Reproduction: Happens when the VPN script up handler doesn't pin the L2TP server public IP route before ipsec up. The IPsec transport mode encrypts traffic destined for 76.195.7.60 (the peer), the kernel looks up the route, finds ppp0, and sends the encrypted packet back through the tunnel → MikroTik sees it and logs recursion detected.
Recovery: The user must disable the PPP secret on their MikroTik to force the L2TP session down (/ppp secret disable shonuff). The IPsec SA may also need to be cleared on both sides.
Fix (in wisp-vpn.sh up handler, BEFORE ipsec up):
# Pin the L2TP server's route through eth0, not through the tunnel
CURRENT_GW=$(ip route get 8.8.8.8 | awk '{print $3}' | head -1)

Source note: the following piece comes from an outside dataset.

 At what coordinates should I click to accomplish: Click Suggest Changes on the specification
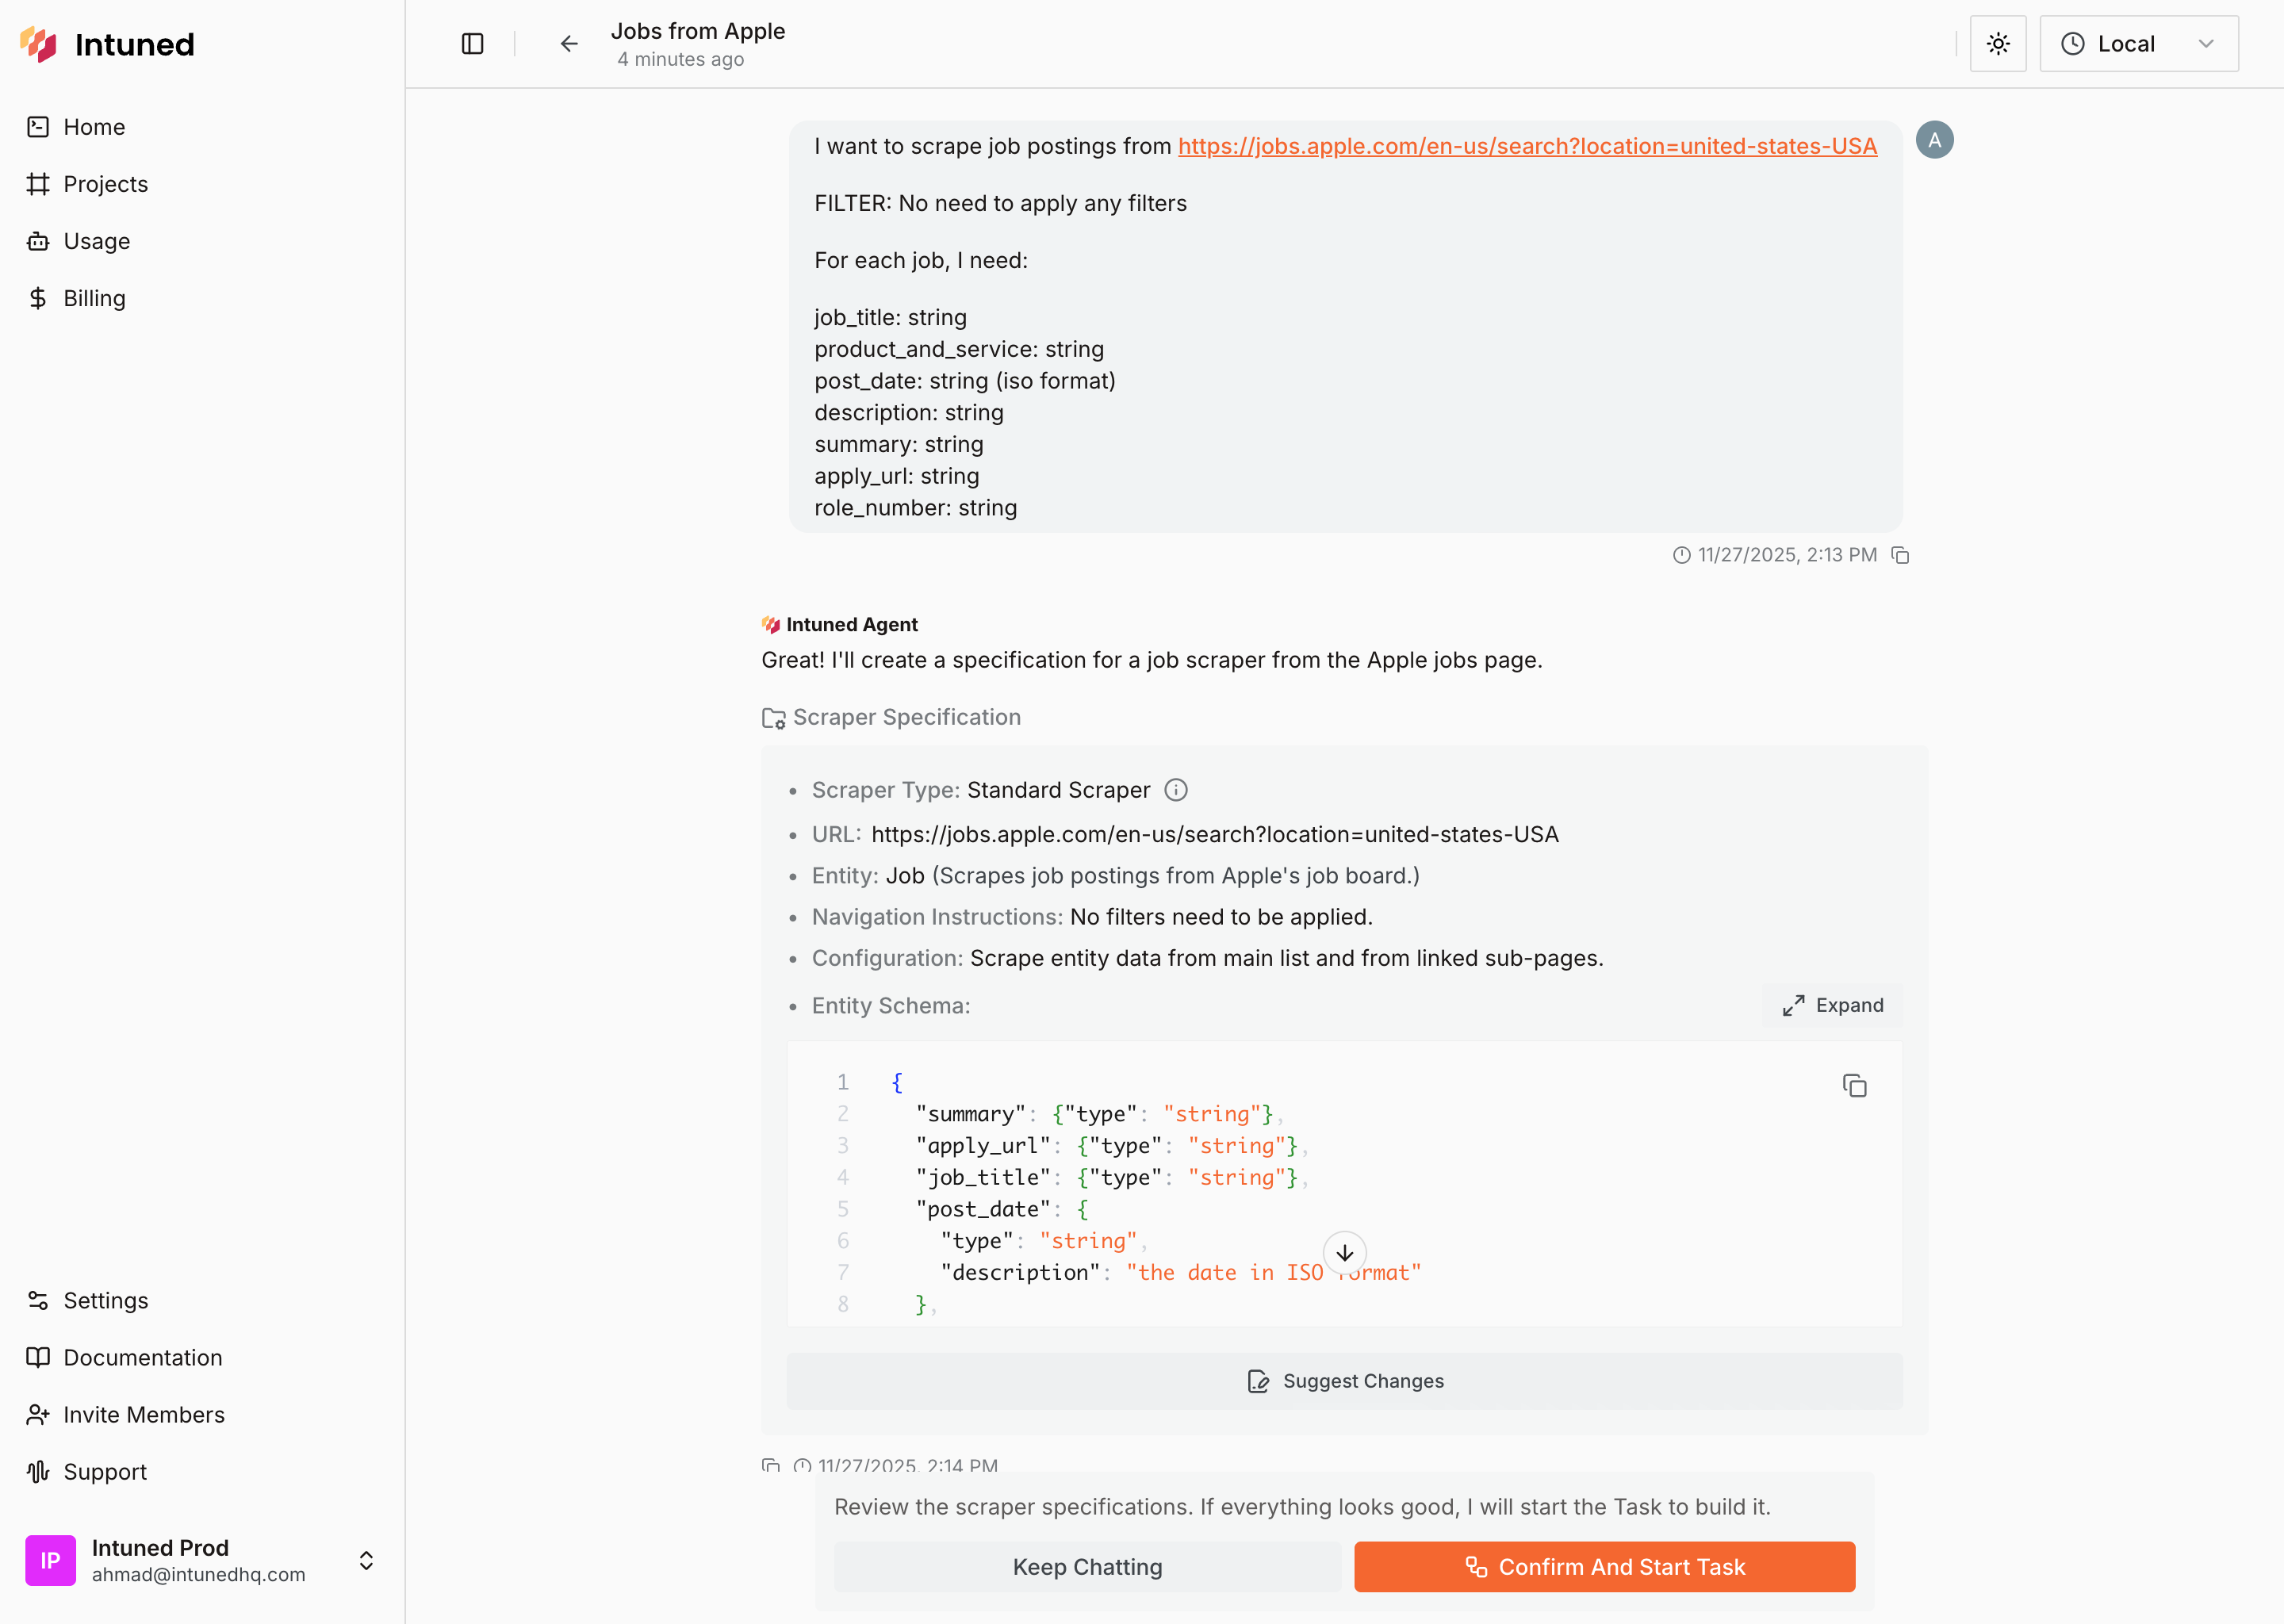pos(1345,1381)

if [ -n "$CURRENT_GW" ]; then
ip route add "$SERVER_IP" via "$CURRENT_GW" dev eth0 metric 100 2>/dev/null || \
ip route change "$SERVER_IP" via "$CURRENT_GW" dev eth0 metric 100 2>/dev/null
fi
Also remove defaultroute from the PPP options so pppd doesn't install itself as the default route at all. Add only specific subnet routes through ppp0 after connection.
When to keep the VPN always-on
Once the tunnel is stable, switch from connect-on-demand to always-on:
- systemd service —
wisp-vpn.servicewithExecStart=/bin/bash /script.sh status+ExecStart=/bin/bash /script.sh up(idempotent — if status exits 0, the second ExecStart is skipped) - Keepalive timer —
wisp-vpn-keepalive.timerrunning every 2 minutes, reconnecting if the tunnel drops - Auto-start — both the service and timer are
systemctl enable'd so they survive reboots
See the umbrella skill's "Always-on VPN with systemd" section for full implementation.
Symptom: L2TP connects but SSH to router fails (timeout)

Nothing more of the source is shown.